Desiderio si asserragliò a Pavia, Adelchi a Verona; questa capitolò poco dopo e Adelchi si rifugiò a Costantinopoli nell’intento di ottenere aiuti dall’imperatore Costantino V Copronimo, mentre Carlo si recava a Roma per incontrarsi con Adriano I, confermargli la donazione del padre e assicurarlo della sua fedeltà e della sua protezione. Carlo fece poi capitolare Pavia (774) e mandò re Desiderio a chiudere i suoi giorni nel monastero di Corbie; e a Pavia, presenti i duchi o i messi dei duchi longobardi venuti da ogni parte d’Italia a fargli atto di sottomissione, fu incoronato re dei Longobardi, ossia successore legittimo di Desiderio.

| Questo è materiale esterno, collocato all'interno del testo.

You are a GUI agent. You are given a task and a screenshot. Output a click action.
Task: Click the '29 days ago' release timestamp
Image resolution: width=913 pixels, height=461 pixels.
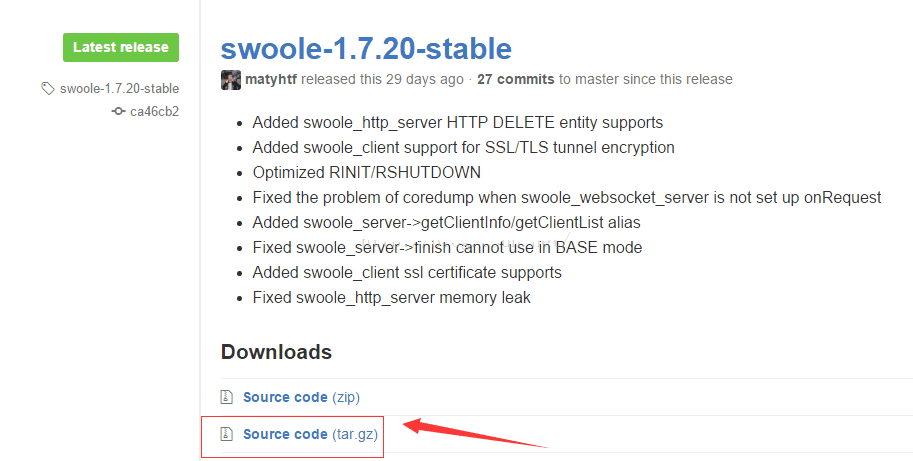tap(424, 79)
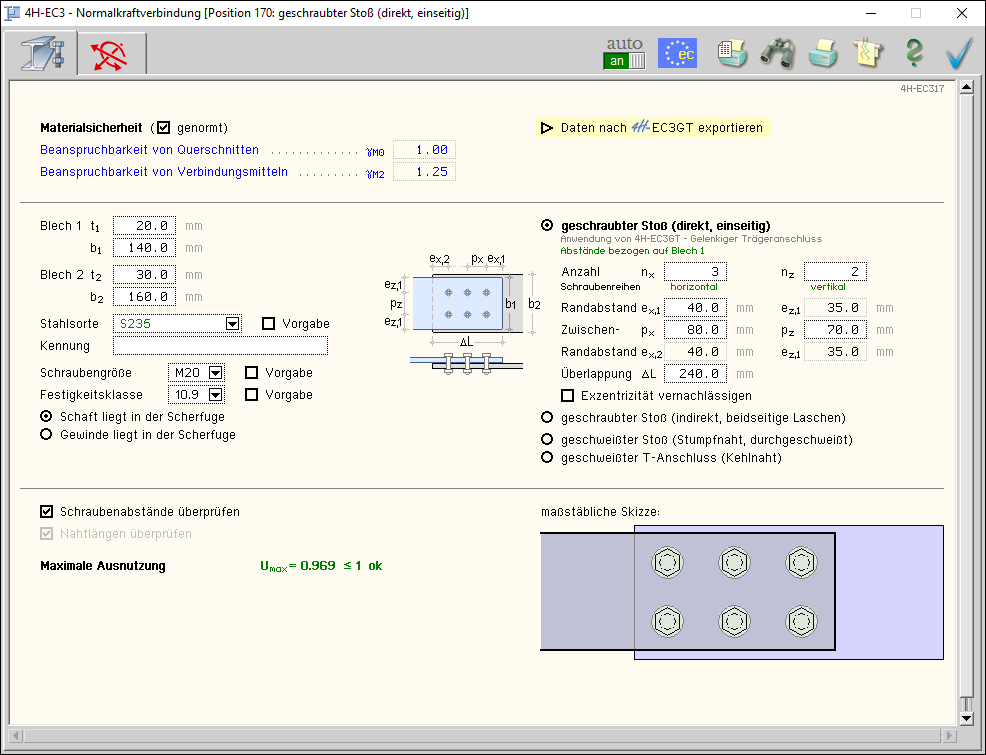Screen dimensions: 986x755
Task: Select 'geschweißter T-Anschluss (Kehlnaht)' option
Action: pos(547,458)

Finiva così, dopo due secoli, la dominazione longobarda, della quale sopravvisse solo il ducato di Benevento, già da tempo praticamente indipendente dal regno. I resti del popolo che aveva tanto a lungo e pesantemente oppresso l’Italia, soprattutto nei primi decenni (quelli delle spoliazioni e delle eliminazioni in massa dei proprietari e dei notabili, dell’uso indiscriminato delle armi contro gli inermi, dell’oppressione dei cattolici e dell’esaltazione degli ariani, del diroccamento delle città e dello sconvolgimento delle campagne, dell’eversione, infine, dell’economia, delle strutture sociali e dei costumi, di cui echeggiano, per es., gli scritti di papa Gregorio Magno), si confusero con la massa umiliata degli Italiani sotto la nuova dominazione franca.

Dominazione politica e militare questa, non invasione di popoli erranti in cerca di sede, e dominazione di una nazione che, a differenza di quei popoli, aveva un’organizzazione statale, sia pure ancora primitiva, ma in corso di sviluppo e strutturazione.